• **Assignment**
Copy out everything from the start of the records down to the line that contains "Task: Click on", keeping each line identical to the original.

Collected data entries
--- START ---
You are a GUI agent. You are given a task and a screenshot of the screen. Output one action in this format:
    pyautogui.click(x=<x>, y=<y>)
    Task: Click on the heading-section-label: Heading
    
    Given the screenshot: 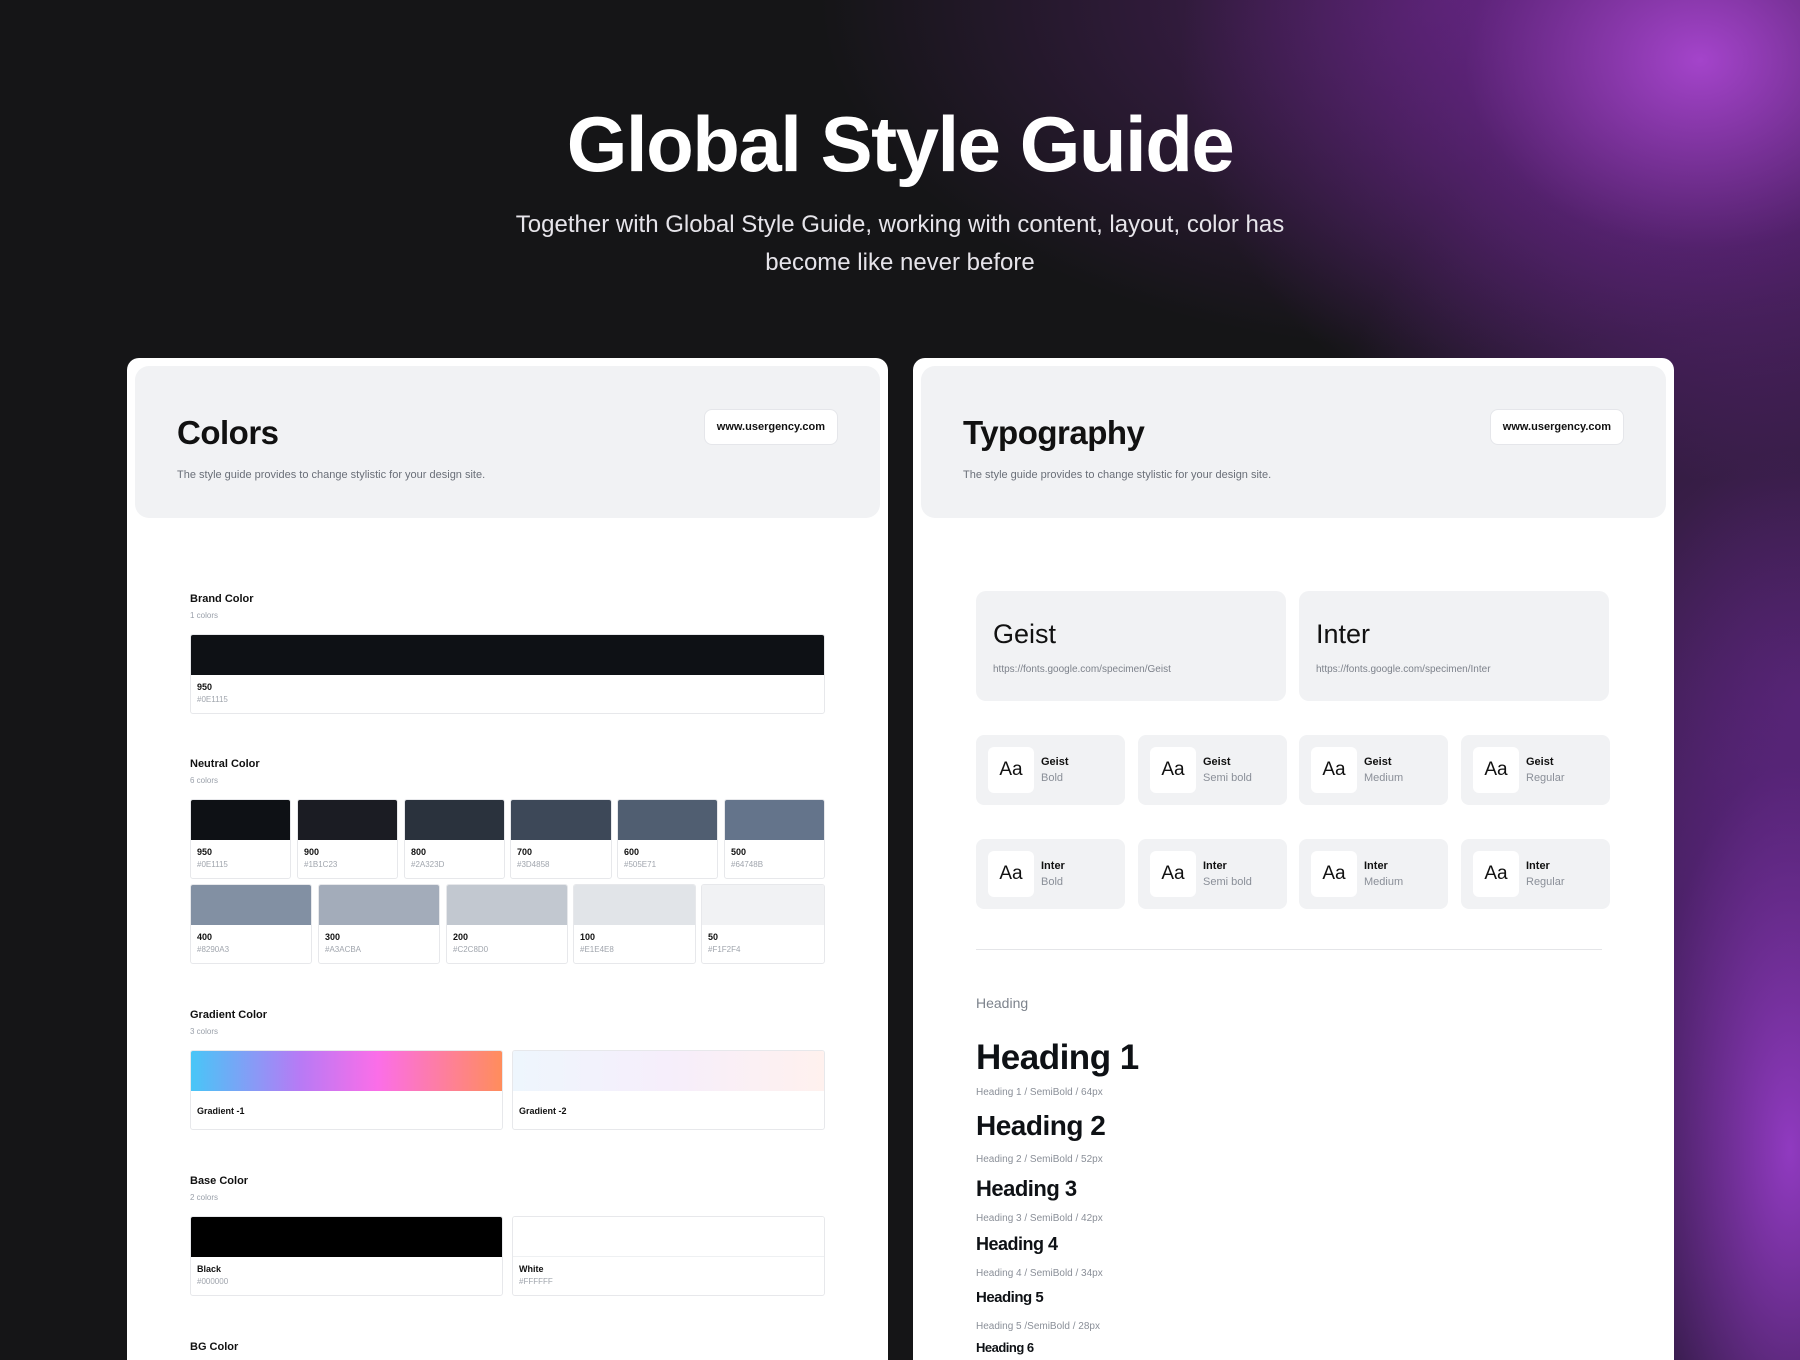 What is the action you would take?
    pyautogui.click(x=1002, y=1003)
--- END ---
• **Solution for this exercise**
You are a GUI agent. You are given a task and a screenshot of the screen. Output one action in this format:
    pyautogui.click(x=<x>, y=<y>)
    Task: Click on the heading-section-label: Heading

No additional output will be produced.